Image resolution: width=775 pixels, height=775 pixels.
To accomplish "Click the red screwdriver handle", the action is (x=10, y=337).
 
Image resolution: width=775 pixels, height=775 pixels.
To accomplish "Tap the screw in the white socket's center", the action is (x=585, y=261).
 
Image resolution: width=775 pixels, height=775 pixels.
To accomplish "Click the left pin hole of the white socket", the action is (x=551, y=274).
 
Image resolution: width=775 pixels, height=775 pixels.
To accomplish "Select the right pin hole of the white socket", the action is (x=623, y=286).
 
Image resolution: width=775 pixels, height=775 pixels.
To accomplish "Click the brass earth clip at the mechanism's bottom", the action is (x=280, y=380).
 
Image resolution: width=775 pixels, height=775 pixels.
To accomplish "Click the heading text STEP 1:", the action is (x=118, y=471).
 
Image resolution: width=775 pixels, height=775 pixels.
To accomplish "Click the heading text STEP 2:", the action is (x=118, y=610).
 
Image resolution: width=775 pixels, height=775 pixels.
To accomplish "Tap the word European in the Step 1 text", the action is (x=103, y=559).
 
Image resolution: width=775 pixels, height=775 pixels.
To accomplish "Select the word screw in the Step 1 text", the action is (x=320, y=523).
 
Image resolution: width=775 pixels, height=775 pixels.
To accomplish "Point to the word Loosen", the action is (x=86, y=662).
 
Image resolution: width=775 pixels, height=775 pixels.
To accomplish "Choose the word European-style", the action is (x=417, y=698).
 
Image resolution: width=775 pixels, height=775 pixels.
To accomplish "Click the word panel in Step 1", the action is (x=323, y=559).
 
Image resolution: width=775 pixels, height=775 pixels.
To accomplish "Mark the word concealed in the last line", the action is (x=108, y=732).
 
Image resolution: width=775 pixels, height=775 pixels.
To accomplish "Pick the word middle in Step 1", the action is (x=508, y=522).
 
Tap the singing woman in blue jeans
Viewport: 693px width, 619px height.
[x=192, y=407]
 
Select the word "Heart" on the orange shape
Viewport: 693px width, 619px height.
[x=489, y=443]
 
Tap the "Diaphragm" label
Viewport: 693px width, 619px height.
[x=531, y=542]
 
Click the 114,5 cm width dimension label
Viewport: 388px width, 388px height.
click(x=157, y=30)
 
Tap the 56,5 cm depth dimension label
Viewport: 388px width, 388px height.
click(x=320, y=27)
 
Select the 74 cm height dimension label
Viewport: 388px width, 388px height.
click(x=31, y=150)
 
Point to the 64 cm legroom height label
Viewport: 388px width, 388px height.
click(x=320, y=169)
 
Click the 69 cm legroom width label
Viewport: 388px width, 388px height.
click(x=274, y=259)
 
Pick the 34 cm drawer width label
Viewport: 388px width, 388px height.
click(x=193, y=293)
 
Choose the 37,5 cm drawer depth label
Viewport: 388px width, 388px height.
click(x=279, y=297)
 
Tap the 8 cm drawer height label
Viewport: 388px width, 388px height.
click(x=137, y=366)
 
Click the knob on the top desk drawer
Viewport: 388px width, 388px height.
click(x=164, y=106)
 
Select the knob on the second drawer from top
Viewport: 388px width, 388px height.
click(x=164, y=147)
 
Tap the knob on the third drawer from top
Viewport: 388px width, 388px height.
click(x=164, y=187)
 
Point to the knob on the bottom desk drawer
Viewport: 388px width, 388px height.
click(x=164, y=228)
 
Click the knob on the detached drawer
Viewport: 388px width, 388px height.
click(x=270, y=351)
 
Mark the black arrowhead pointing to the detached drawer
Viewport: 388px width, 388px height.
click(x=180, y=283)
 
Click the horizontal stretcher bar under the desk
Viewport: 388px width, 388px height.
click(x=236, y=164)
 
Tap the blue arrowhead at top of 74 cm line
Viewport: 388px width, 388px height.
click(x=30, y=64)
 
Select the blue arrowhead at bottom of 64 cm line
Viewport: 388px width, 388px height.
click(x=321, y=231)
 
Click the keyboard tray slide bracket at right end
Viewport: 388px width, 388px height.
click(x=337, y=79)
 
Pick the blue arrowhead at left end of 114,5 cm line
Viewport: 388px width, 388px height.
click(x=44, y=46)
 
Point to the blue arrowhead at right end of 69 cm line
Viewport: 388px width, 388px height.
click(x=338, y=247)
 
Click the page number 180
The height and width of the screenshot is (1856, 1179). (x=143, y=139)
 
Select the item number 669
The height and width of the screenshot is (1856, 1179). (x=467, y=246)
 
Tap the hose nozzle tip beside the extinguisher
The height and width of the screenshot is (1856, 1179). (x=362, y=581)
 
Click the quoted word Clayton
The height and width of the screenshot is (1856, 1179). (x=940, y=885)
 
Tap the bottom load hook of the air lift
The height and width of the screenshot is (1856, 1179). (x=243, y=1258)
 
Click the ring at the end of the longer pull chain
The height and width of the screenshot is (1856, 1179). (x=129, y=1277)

+---+

Goal: Return all of the data above line for line, with nothing changed.

Answer to this exercise:
Image resolution: width=775 pixels, height=775 pixels.
To accomplish "Click the red screwdriver handle", the action is (x=10, y=337).
 
Image resolution: width=775 pixels, height=775 pixels.
To accomplish "Tap the screw in the white socket's center", the action is (x=585, y=261).
 
Image resolution: width=775 pixels, height=775 pixels.
To accomplish "Click the left pin hole of the white socket", the action is (x=551, y=274).
 
Image resolution: width=775 pixels, height=775 pixels.
To accomplish "Select the right pin hole of the white socket", the action is (x=623, y=286).
 
Image resolution: width=775 pixels, height=775 pixels.
To accomplish "Click the brass earth clip at the mechanism's bottom", the action is (x=280, y=380).
 
Image resolution: width=775 pixels, height=775 pixels.
To accomplish "Click the heading text STEP 1:", the action is (x=118, y=471).
 
Image resolution: width=775 pixels, height=775 pixels.
To accomplish "Click the heading text STEP 2:", the action is (x=118, y=610).
 
Image resolution: width=775 pixels, height=775 pixels.
To accomplish "Tap the word European in the Step 1 text", the action is (x=103, y=559).
 
Image resolution: width=775 pixels, height=775 pixels.
To accomplish "Select the word screw in the Step 1 text", the action is (x=320, y=523).
 
Image resolution: width=775 pixels, height=775 pixels.
To accomplish "Point to the word Loosen", the action is (x=86, y=662).
 
Image resolution: width=775 pixels, height=775 pixels.
To accomplish "Choose the word European-style", the action is (x=417, y=698).
 
Image resolution: width=775 pixels, height=775 pixels.
To accomplish "Click the word panel in Step 1", the action is (x=323, y=559).
 
Image resolution: width=775 pixels, height=775 pixels.
To accomplish "Mark the word concealed in the last line", the action is (x=108, y=732).
 
Image resolution: width=775 pixels, height=775 pixels.
To accomplish "Pick the word middle in Step 1", the action is (x=508, y=522).
 
Tap the singing woman in blue jeans
Viewport: 693px width, 619px height.
[x=192, y=407]
 
Select the word "Heart" on the orange shape
Viewport: 693px width, 619px height.
[x=489, y=443]
 
Tap the "Diaphragm" label
Viewport: 693px width, 619px height.
[x=531, y=542]
 
Click the 114,5 cm width dimension label
Viewport: 388px width, 388px height.
click(x=157, y=30)
 
Tap the 56,5 cm depth dimension label
Viewport: 388px width, 388px height.
click(x=320, y=27)
 
Select the 74 cm height dimension label
Viewport: 388px width, 388px height.
click(x=31, y=150)
 
Point to the 64 cm legroom height label
Viewport: 388px width, 388px height.
click(x=320, y=169)
 
Click the 69 cm legroom width label
Viewport: 388px width, 388px height.
click(x=274, y=259)
 
Pick the 34 cm drawer width label
Viewport: 388px width, 388px height.
click(x=193, y=293)
 
Choose the 37,5 cm drawer depth label
Viewport: 388px width, 388px height.
click(x=279, y=297)
 
Tap the 8 cm drawer height label
Viewport: 388px width, 388px height.
click(x=137, y=366)
 
Click the knob on the top desk drawer
Viewport: 388px width, 388px height.
click(x=164, y=106)
 
Select the knob on the second drawer from top
Viewport: 388px width, 388px height.
click(x=164, y=147)
 
Tap the knob on the third drawer from top
Viewport: 388px width, 388px height.
click(x=164, y=187)
 
Point to the knob on the bottom desk drawer
Viewport: 388px width, 388px height.
click(x=164, y=228)
 
Click the knob on the detached drawer
Viewport: 388px width, 388px height.
click(x=270, y=351)
 
Mark the black arrowhead pointing to the detached drawer
Viewport: 388px width, 388px height.
click(x=180, y=283)
 
Click the horizontal stretcher bar under the desk
Viewport: 388px width, 388px height.
click(x=236, y=164)
 
Tap the blue arrowhead at top of 74 cm line
Viewport: 388px width, 388px height.
click(x=30, y=64)
 
Select the blue arrowhead at bottom of 64 cm line
Viewport: 388px width, 388px height.
click(x=321, y=231)
 
Click the keyboard tray slide bracket at right end
Viewport: 388px width, 388px height.
click(x=337, y=79)
 
Pick the blue arrowhead at left end of 114,5 cm line
Viewport: 388px width, 388px height.
click(x=44, y=46)
 
Point to the blue arrowhead at right end of 69 cm line
Viewport: 388px width, 388px height.
click(x=338, y=247)
 
Click the page number 180
The height and width of the screenshot is (1856, 1179). (x=143, y=139)
 
Select the item number 669
The height and width of the screenshot is (1856, 1179). (x=467, y=246)
 
Tap the hose nozzle tip beside the extinguisher
The height and width of the screenshot is (1856, 1179). (x=362, y=581)
 
Click the quoted word Clayton
The height and width of the screenshot is (1856, 1179). (x=940, y=885)
 
Tap the bottom load hook of the air lift
The height and width of the screenshot is (1856, 1179). (x=243, y=1258)
 
Click the ring at the end of the longer pull chain
The height and width of the screenshot is (1856, 1179). (x=129, y=1277)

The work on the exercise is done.